BOSTON, June 10 (UPI) — Measuring the tongue might help dentists supply an oral appliance that successfully treats sleep apnea, U.S. researchers found.
Lead author Whitney Mostafiz of the Harvard School of Dental Medicine said the oral appliance — a mandibular advancement splint — has been shown to be a safe and effective treatment for obstructive sleep apnea if anatomical factors such as craiofacialsaize, upper airway soft tissue volume, and the balance between them are taken into account.
Patients who responded to treatment had a larger tongue volume for a given oral cavity size and the researchers suggest determining this ratio may help predict treatment success.

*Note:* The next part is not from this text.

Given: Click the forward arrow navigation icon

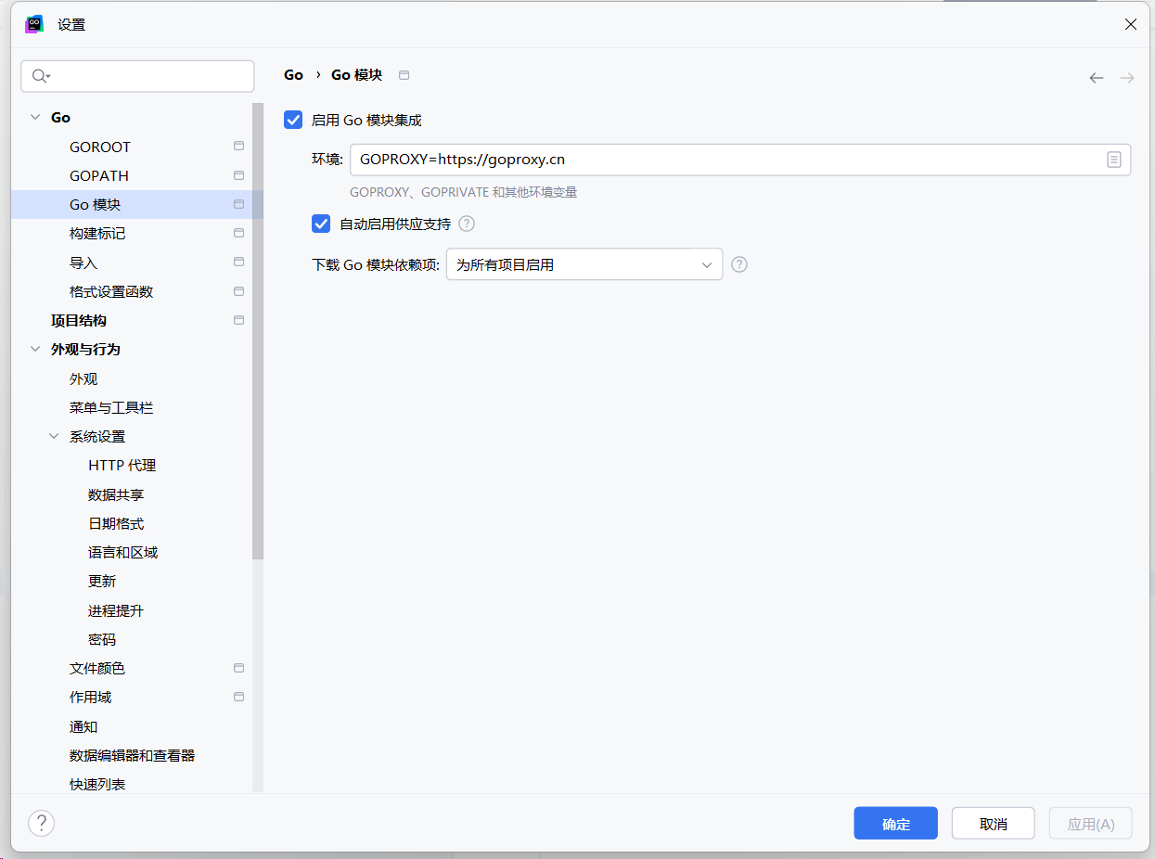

“While this study re-affirms the difficulties in predicting obstructive sleep apnea treatment response to mandibular advancement splints, responders seem to have a larger tongue volume for a given oral cavity site, suggesting that mandibular advancement splints may help correct anatomical imbalances,” Mostafiz said in a statement.
Mostafiz and colleagues fitted 49 obstructive sleep apnea patients with mild to severe sleep apnea for a custom two-piece custom appliance to be worn during sleep. Twenty-four responded to the treatment, demonstrating an apnea-hypopnea index reduction of 50 percent or more.
The study received a graduate student research award at the annual meeting of the American Academy of Dental Sleep Medicine in San Antonio.